Uma das formas mais comuns de estilo de vida do homem medieval era a peregrinação - um tipo especial de jornada religiosa aos países do Oriente Médio: Sinai, Egito, Palestina, Ásia Menor. Para os europeus, essas viagens eram de grande importância, pois permitiam ver com os próprios olhos os lugares onde ocorreram os acontecimentos descritos no Antigo e no Novo Testamento, e tocar com as próprias mãos os santuários onde os pregadores medievais estavam constantemente. transmitindo de seus púlpitos.
Os cristãos europeus começaram a viajar para o Oriente muito cedo, já a partir do século IV. Um dos peregrinos mais famosos foi a rainha Helena, que foi a Jerusalém a pedido de seu filho, o imperador romano Constantino. Seu trabalho ativo na busca de santuários cristãos foi coroado com a aquisição da Cruz Vivificante, na qual o Salvador foi crucificado, bem como com a fundação de muitas igrejas em lugares santos, incluindo a Igreja do Santo Sepulcro. No futuro, essa tradição foi mantida, e por muitos séculos a peregrinação foi uma parte importante da vida de um homem medieval.
A peregrinação é sempre um ato voluntário. O peregrino cristão deixa voluntariamente sua terra natal, renuncia a hábitos e apegos para adorar santuários pelo menos uma vez na vida, que a terra abundante do Oriente lhe fornece em abundância.
A jornada que o crente empreendeu naqueles dias não foi fácil. O peregrino tinha que não apenas avaliar sua própria força de vontade, mas também levar em consideração todos os tipos de perigos, noites de insônia forçada, fadiga inevitável, mau tempo, estradas ruins, má alimentação, doenças ... Quão grandes e tentadores eram os benefícios de alcançar o objetivo final a fim de ofuscar todos os perigos deste empreendimento!
Em nome de Deus, o peregrino descobriu em si mesmo o princípio natural do nômade e, assim, realmente seguiu literalmente as palavras uma vez ditas por Cristo: 'Eu sou o caminho.' Imitando os modelos do Cristianismo, superando todas as adversidades do caminho, quem fez a peregrinação acabou adquirindo uma experiência verdadeiramente única.

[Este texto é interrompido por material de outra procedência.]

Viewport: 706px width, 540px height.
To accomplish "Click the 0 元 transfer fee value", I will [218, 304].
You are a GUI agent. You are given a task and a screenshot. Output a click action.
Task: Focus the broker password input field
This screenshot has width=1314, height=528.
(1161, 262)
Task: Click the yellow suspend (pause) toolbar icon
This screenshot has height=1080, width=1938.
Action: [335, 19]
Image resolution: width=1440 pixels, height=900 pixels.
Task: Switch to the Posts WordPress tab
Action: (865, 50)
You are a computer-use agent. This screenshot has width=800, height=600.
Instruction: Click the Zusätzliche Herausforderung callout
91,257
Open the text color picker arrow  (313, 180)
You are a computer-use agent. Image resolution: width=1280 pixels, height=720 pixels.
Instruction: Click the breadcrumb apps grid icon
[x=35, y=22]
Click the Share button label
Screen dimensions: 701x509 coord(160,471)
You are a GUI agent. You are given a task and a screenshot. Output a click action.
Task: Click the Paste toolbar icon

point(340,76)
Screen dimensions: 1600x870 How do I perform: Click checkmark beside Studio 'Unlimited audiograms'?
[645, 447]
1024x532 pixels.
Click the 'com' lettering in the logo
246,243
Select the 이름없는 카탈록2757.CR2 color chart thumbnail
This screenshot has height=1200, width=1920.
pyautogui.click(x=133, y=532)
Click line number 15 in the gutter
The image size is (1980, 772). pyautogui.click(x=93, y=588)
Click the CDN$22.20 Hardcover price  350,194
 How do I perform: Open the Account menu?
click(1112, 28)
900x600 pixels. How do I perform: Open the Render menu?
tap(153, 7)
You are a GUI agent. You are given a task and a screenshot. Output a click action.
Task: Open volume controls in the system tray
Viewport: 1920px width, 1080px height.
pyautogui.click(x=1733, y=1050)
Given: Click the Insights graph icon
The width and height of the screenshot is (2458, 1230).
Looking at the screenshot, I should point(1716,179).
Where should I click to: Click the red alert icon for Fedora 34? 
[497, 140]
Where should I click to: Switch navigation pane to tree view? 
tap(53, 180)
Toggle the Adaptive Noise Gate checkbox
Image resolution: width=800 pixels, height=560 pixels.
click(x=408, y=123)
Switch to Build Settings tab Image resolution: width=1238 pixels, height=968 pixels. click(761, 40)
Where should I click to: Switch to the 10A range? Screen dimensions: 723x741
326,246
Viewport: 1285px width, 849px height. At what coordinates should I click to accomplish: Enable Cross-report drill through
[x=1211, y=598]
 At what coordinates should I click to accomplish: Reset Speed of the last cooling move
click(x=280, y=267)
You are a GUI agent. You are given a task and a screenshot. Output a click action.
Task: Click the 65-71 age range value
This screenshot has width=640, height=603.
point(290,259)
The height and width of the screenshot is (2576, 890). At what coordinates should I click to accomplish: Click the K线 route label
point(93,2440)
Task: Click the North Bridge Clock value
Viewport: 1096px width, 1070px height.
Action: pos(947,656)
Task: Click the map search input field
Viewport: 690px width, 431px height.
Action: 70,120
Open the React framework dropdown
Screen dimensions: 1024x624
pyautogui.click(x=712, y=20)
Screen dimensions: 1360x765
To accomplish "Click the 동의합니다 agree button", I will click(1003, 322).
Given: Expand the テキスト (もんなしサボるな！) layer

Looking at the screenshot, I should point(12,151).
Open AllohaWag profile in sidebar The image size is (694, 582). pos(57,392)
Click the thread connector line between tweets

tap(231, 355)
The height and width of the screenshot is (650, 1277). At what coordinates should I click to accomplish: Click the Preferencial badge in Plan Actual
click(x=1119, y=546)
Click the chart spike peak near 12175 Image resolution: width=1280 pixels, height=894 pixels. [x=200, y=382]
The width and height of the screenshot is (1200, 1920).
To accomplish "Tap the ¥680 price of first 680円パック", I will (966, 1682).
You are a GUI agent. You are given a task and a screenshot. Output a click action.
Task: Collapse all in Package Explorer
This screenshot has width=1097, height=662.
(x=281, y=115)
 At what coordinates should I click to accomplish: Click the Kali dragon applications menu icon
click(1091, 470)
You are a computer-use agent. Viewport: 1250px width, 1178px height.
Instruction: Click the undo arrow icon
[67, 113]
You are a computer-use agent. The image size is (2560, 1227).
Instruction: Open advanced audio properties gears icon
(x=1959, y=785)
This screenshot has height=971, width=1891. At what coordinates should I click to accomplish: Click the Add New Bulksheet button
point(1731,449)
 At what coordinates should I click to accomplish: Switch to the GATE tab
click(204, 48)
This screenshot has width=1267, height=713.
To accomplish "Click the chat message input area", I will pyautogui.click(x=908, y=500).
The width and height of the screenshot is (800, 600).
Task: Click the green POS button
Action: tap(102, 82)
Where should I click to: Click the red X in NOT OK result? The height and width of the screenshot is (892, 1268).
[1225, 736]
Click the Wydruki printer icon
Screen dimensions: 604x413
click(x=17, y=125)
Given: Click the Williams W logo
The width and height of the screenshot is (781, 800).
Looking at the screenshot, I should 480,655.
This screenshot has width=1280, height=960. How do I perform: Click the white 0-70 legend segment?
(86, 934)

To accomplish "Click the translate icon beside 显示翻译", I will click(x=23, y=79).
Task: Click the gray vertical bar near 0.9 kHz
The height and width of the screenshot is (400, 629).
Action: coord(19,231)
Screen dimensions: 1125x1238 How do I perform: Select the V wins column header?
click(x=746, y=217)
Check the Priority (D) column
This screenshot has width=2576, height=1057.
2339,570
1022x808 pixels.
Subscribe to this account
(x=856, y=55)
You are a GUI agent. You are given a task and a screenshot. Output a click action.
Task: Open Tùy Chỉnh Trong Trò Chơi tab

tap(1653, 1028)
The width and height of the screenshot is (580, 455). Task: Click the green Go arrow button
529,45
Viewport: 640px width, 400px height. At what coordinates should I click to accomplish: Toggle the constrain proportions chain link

A principal fonte, contando aos peregrinos medievais sobre o Oriente, era a Bíblia. No entanto, eles não seguiram o caminho escolhido por si próprios: foram conduzidos por 'guias piedosos' que mostraram aos europeus alguns lugares maravilhosos: nas proximidades do Monte Sinai, eles puderam ver uma enorme pedra, sobre a qual Moisés quebrou as tábuas com raiva , e um lugar onde do céu o maná caiu; o riacho que Moisés tirou da rocha para dar de beber aos seus companheiros e aos remanescentes do acampamento das doze tribos de Israel. Na Palestina, eles viram o campo onde Cristo alimentava com dois pães e cinco peixes, cinco mil pessoas. O peregrino Pedro Diácono (século XII), que deixou a memória do seu caminho, descreveu a pedra sobre a qual o Senhor pôs o pão: “... agora se converteu em altar, de onde se apedrejam os que vêm por sua saúde levante pedaços de pão, e todos se beneficiam. '
Claro, o destino final da viagem era Jerusalém, que era a imagem da Jerusalém celestial. Um sentimento de profunda reverência tomou conta do peregrino, que alcançou seu objetivo. Por exemplo, a freira Egeria, que visitou a Terra Santa no final do século IV, escreveu: “Inclinando-nos, beijamos a terra e entramos na Cidade Santa, onde nos curvamos ao Santo Sepulcro”. A alegria de tocar o santuário fazia esquecer todas as dificuldades e sofrimentos do caminho percorrido.
Nas fontes medievais, Jerusalém é descrita como uma cidade localizada em uma montanha, cercada por muralhas com 84 torres e dois portões triplos. Seu principal santuário, que atraía peregrinos como um ímã, era a Igreja do Santo Sepulcro. Assim o descreveu o irlandês Arkulf, que fez uma viagem a Jerusalém no final do século 7: “O Templo da Ressurreição é uma igreja muito extensa, toda em pedra, surpreendentemente redonda”. O próprio Santo Sepulcro é o seguinte: “No espaço central da igreja há um edifício redondo, uma tenda esculpida em uma pedra inteira, na qual eles podem orando em pé três vezes três pessoas ... A entrada desta tenda é voltada para o leste, e toda a entrada pelo lado de fora é decorada com o melhor mármore. Do lado de fora, seu topo alto, decorado com ouro, traz uma considerável cruz de ouro. '
Entre outros templos em Jerusalém, a igreja no Monte Sião, dedicada à Última Ceia e à Descida do Espírito Santo sobre os Apóstolos, despertou grande interesse. Nesta igreja havia uma rica sacristia, onde muitos santuários eram mantidos: as pedras com as quais mataram o santo primeiro mártir Estêvão, muito venerado em todo o mundo cristão, a coroa de espinhos do Salvador, a coluna em que Cristo foi açoitado. Em uma das fontes do século VI. há uma descrição deste último: 'Um milagre apareceu ali, como o Senhor abraçou a coluna com suas mãos, e como se as tivesse impresso em cera.' Outros escritos da mesma época falam sobre o costume associado a esta coluna: os enfermos o abraçaram e, colocando as mãos nas pegadas das mãos de Cristo, foram curados.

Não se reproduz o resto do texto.